**Teks Bacaan:**
##########

3. Menyenangkan jika dipandang
Rasulullah shallallahu ‘alaihi wa sallam dalam hadits yang telah disebutkan, membolehkan kita untuk menjadikan faktor fisik sebagai salah satu kriteria memilih calon pasangan. Karena paras yang cantik atau tampan, juga keadaan fisik yang menarik lainnya dari calon pasangan hidup kita adalah salah satu faktor penunjang keharmonisan rumah tangga. Maka mempertimbangkan hal tersebut sejalan dengan tujuan dari pernikahan, yaitu untuk menciptakan ketentraman dalam hati.
Allah Ta’ala berfirman:
وَمِنْ آيَاتِهِ أَنْ خَلَقَ لَكُم مِّنْ أَنفُسِكُمْ أَزْوَاجاً لِّتَسْكُنُوا إِلَيْهَا
“Dan di antara tanda kekuasaan Allah ialah Ia menciptakan bagimu
istri-istri dari jenismu sendiri agar kamu merasa tenteram denganya.” (QS. Ar Ruum: 21)
Dalam sebuah hadits Rasulullah shallallahu ‘alaihi wa sallam juga menyebutkan 4 ciri wanita sholihah yang salah satunya:
وان نظر إليها سرته
“Jika memandangnya, membuat suami senang.” (HR. Abu Dawud. Al Hakim berkata bahwa sanad hadits ini shahih)
Oleh karena itu, Islam menetapkan adanya nazhor, yaitu melihat wanita
yang yang hendak dilamar. Sehingga sang lelaki dapat mempertimbangkan
wanita yang yang hendak dilamarnya dari segi fisik. Sebagaimana ketika
ada seorang sahabat mengabarkan pada Rasulullah shallallahu ‘alaihi wa sallambahwa ia akan melamar seorang wanita Anshar. Beliau shallallahu ‘alaihi wa sallam bersabda:
أنظرت إليها قال لا قال فاذهب فانظر إليها فإن في أعين الأنصار شيئا
“Sudahkah engkau melihatnya?” Sahabat tersebut berkata, “Belum.”

##########

**Data Tersedia:**
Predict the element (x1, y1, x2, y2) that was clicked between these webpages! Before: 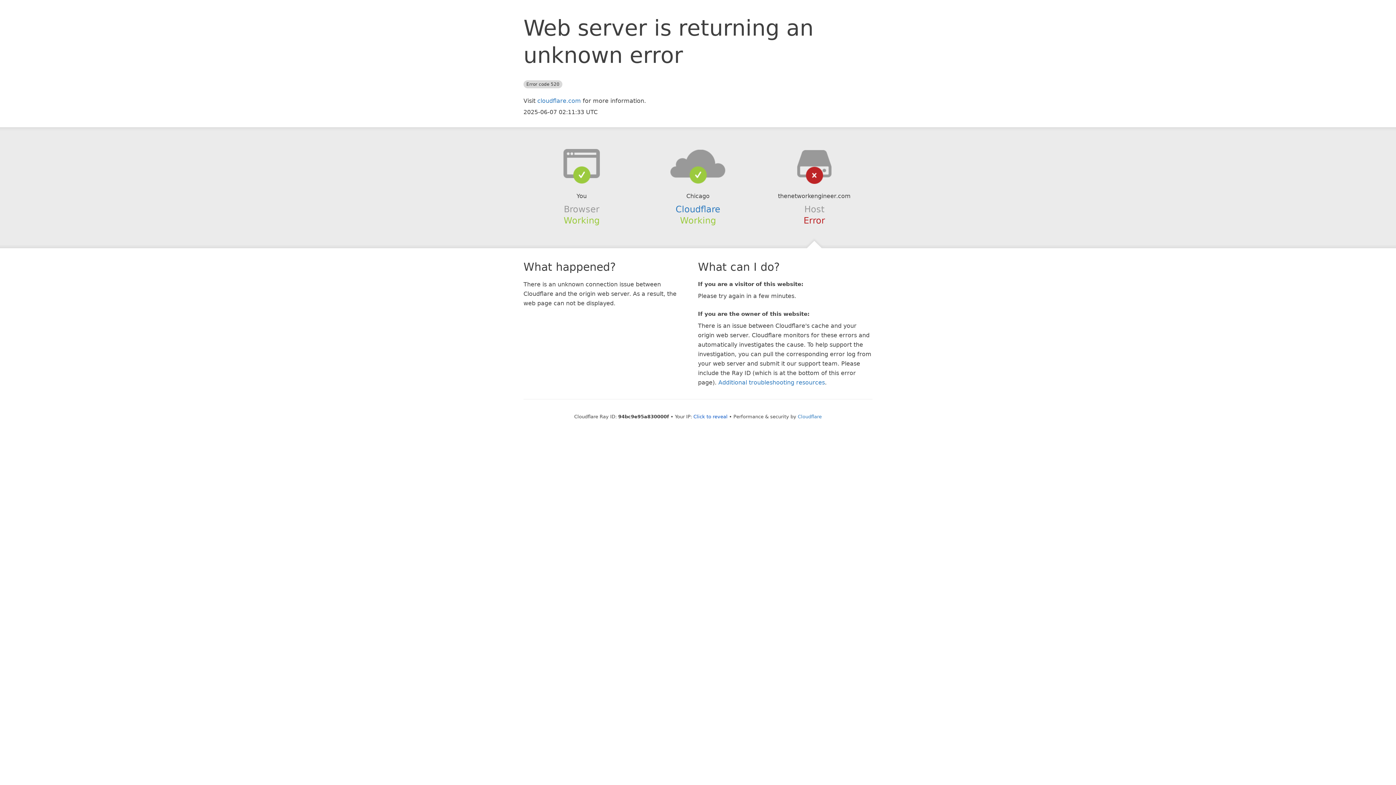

##########

**Tujuan:** Salinlah bagian teks bacaan dari "3. Menyenangkan jika" sampai "ketentraman dalam hati." tanpa mengubah satu kata pun. Data di atas tidak ada hubungannya dengan teks bacaan.

**Jawaban Latihan:**
3. Menyenangkan jika dipandang
Rasulullah shallallahu ‘alaihi wa sallam dalam hadits yang telah disebutkan, membolehkan kita untuk menjadikan faktor fisik sebagai salah satu kriteria memilih calon pasangan. Karena paras yang cantik atau tampan, juga keadaan fisik yang menarik lainnya dari calon pasangan hidup kita adalah salah satu faktor penunjang keharmonisan rumah tangga. Maka mempertimbangkan hal tersebut sejalan dengan tujuan dari pernikahan, yaitu untuk menciptakan ketentraman dalam hati.